Zaina hanya mengangguk dengan air mata yang terus mengalir di pipinya. Rasa sesak di dadanya tidak bisa dia luapkan saat ini. Sejujurnya tidak ada wanita yang benar-benar ikhlas suaminya mendua. Namun saat ini Zaina benar-benar di paksa untuk ikhlas melakukan itu"


#######


"Gevin, kamu yakin?"


Lolyta saja sampai tidak percaya mendengar ucapan Gevin yang akan menikahinya. Karena Zaina yang menyuruhnya dan Zaina yang juga mengizinkan dia untuk menikah lagi. Sebenarnya, Gevin melakukan ini juga karena dia ingat dengan janjinya di masa lalu untuk menikah dengan Lolyta, dan dia yang juga mengingat perkataan Dokter tentang kesehatan Lolyta yang semakin menurun dan juga tentang berapa lama lagi Lolyta bisa bertahan dengan penyakit yang menggerogoti tubuhnya ini.

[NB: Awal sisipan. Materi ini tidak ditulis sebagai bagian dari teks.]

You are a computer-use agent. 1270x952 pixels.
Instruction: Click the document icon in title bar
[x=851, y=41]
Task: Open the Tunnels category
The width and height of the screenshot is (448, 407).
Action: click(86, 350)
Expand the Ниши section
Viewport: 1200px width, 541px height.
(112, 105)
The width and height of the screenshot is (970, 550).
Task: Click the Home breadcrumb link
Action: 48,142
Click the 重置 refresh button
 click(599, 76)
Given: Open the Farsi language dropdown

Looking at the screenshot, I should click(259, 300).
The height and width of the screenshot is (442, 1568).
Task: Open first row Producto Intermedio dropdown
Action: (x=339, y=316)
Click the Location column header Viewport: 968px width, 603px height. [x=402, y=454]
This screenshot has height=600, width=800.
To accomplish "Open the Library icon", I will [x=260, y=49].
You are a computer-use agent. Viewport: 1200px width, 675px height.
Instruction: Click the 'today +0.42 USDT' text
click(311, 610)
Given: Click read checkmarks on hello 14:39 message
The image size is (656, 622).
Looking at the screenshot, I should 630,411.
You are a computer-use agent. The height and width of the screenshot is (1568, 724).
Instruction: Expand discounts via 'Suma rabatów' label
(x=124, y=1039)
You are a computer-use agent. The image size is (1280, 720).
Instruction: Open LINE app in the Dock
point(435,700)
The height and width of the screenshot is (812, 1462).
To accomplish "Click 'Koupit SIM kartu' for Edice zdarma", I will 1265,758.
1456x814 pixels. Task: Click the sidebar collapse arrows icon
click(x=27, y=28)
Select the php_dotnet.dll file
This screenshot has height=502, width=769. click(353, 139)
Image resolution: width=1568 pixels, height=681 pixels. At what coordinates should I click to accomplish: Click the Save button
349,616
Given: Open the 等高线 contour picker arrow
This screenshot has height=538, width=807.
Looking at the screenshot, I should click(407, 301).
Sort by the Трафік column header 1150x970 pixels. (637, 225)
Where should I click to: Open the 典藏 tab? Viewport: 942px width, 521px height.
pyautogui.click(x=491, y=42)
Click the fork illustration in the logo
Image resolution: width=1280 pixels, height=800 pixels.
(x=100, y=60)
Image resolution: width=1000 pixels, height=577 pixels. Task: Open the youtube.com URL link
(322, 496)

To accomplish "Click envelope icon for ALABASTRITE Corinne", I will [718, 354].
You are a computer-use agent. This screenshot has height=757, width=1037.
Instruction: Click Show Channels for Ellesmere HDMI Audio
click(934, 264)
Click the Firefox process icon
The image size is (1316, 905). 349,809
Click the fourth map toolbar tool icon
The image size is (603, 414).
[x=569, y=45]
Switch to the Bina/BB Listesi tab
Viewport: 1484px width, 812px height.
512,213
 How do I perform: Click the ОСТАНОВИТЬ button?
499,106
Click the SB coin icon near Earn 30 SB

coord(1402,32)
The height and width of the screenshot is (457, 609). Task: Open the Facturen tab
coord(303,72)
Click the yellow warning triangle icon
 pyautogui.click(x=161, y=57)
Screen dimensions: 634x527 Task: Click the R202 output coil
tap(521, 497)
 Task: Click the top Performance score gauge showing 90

"Aku yakin, karena ini juga permintaan dari Zaina"


Mata Lolyta langsung berkaca-kaca mendengar itu. Betapa dia tidak menyangka jika Zaina akan melakukan ini hanya demi dirinya dan Gevin bisa bersatu.


"Ya Tuhan, baik sekali hati Zaina sampai dia rela harus di madu oleh suaminya"


Gevin mengangguk menyetujui, Zaina memang sangat baik hingga Gevin saja merasa tidak pantas untuk menjadi suaminya. Tapi Gevin juga tidak bisa melepaskan Zaina. Ya, dia memang egois dan dia juga akui tentang itu.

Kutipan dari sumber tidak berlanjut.